¿Se puede ser una isla conceptual en medio de un barrio de matones prepotentes y populismos de vuelo corto y soluciones fáciles, que repiten una y otra vez los errores del pasado, haciendo verdad aquello que Luis Landero decía “y es que a veces el pasado no termina nunca de pasar”?
“Nuestro destino nunca es un lugar, sino una nueva manera de ver las cosas” Henry Miller
En 1987, un año después de la entrada de España a la UE, con Portugal en camino, cosa que haría diez años después, Saramago publicó su novela “La balsa de piedra”, su apólogo novelado donde imagina la separación física de la Península Ibérica del resto de Europa, diciendo adiós definitivo a los Pirineos que hicieron de aquella una suerte de tierra extramuros de la Europa europea, vamos, de la de primera pues. Y de la mano del autor, los ibéricos cargan con frustraciones y desengaños, esperanzas y amarguras, a través del Atlántico como cinco siglos antes lo hiciera Colón, siendo que allí donde fuere que iban, les esperaba su destino, singular y propio.
Si imagináramos para nuestro Uruguay una aventura similar, difícilmente los ríos Uruguay, Cuareim y Yaguarón acepten hacer el papel de Pirineos y nos liberen de nuestras ataduras con el Brasil -que apenas se daría por enterado- y la Argentina que tanto nos quiere.

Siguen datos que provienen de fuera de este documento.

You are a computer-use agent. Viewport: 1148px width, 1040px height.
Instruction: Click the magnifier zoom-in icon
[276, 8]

En realidad, el sueño de insularidad de Saramago para con la Península Ibérica y el mío respecto del Uruguay, no tiene que ver con las condicionantes físicas y geográficas, sino con las realidades de esos espacios nacionales respecto de las que les circundan, y cómo ellas condicionan las políticas particulares. En el caso de Portugal por aquellos años, por el avance de Bruselas sobre los gobiernos nacionales y sus prerrogativas, que generó un movimiento euroescéptico nada despreciable, y en el nuestro por la recurrente ola de populismos que vuelve a azotar por estos lares sudamericanos.
Reivindicar espacios nacionales por estos tiempos es un terreno harto resbaladizo. Requiere cautela y precisión para no caer en chauvinismos perimidos o nacionalismos anacrónicos, toda vez que invocar singularidades nacionales no necesariamente tiene que ver con territorios o relaciones de poder, sino con valores mínimos de convivencia pacífica, respeto de las libertades, seguridad jurídica para sus habitantes y gobiernos republicanos que ejerzan su autoridad sin autoritarismos y convoquen en todo tiempo a poner los intereses nacionales por encima de ideologías retrógradas de raigambre totalitarias.

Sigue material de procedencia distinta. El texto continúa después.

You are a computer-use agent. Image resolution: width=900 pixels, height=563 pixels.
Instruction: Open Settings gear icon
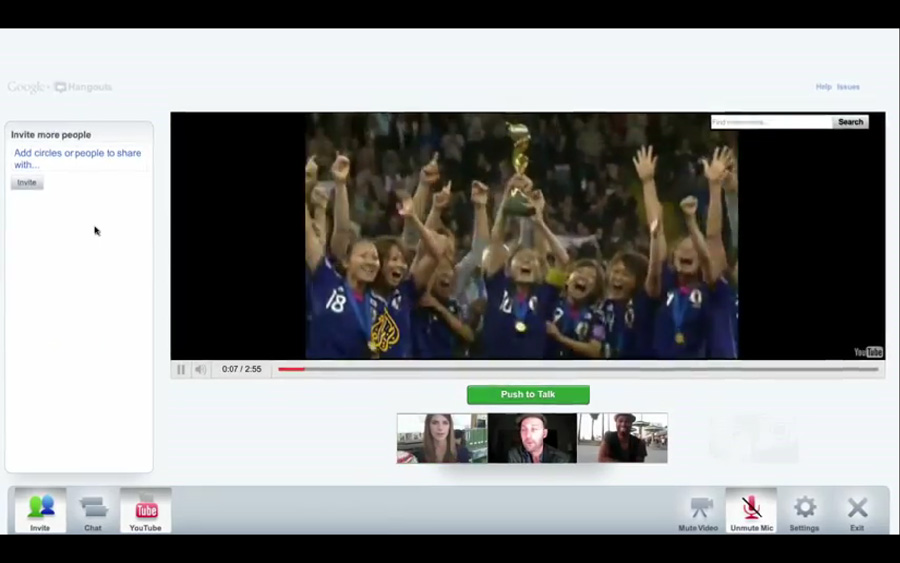pos(804,510)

¿Se puede ser una isla conceptual en medio de un barrio de matones prepotentes y populismos de vuelo corto y soluciones fáciles, que repiten una y otra vez los errores del pasado, haciendo verdad aquello que Luis Landero decía “y es que a veces el pasado no termina nunca de pasar”?
Tal vez, esa pregunta se hacían los suizos cuando sus grandes vecinos paseaban águilas y cruces gamadas, martillos y hoces por toda Europa, y fueron -y son- una isla en medio de tierras ensangrentadas. Esa pregunta se la hacían y siguen haciendo los israelíes, no sin razones y escepticismos muchos, para mantener su democracia en medio de totalitarismos de toda laya.

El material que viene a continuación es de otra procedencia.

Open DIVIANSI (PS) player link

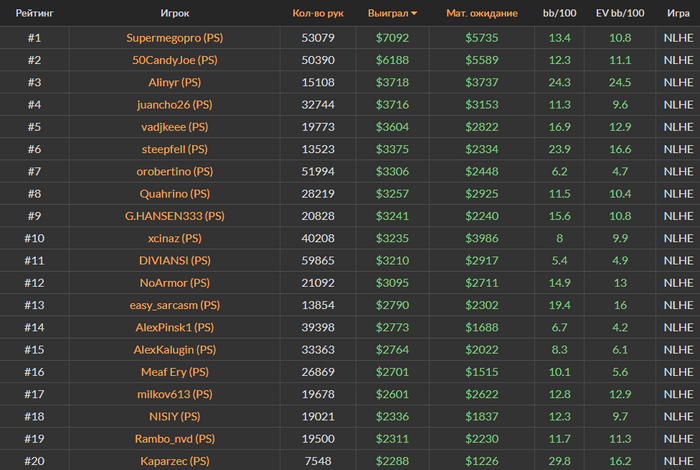(x=175, y=261)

Parece que la respuesta es sí.
Pero es sí, si hay un país que se hace fuerte en la adversidad, si se guardan consensos mínimos para que los adversarios solo sean eso y no enemigos prontos a trabajar para el “cuanto peor mejor”, capaces todos, tirios y troyanos, de dejar alguna prenda del apero por el camino, si con ello se contribuye a escapar del círculo vicioso que nos amenaza cada día.
En cambio, la respuesta es no, no habrá tal insularidad y seremos una provincia más en el Reino de la Mediocridad que nos rodea, si nos dedicamos a edificar conflictos, levantar murallas en el altar de las ideologías; si insistimos en los maniqueísmos y la descalificación, si una buena noticia se transforma en mala porque viene del campo contrario y si es de allí que viene, vale pinchar la pelota aunque no se pueda continuar partido alguno.
Aunque escéptico, me gustaría por lo menos no ser pesimista.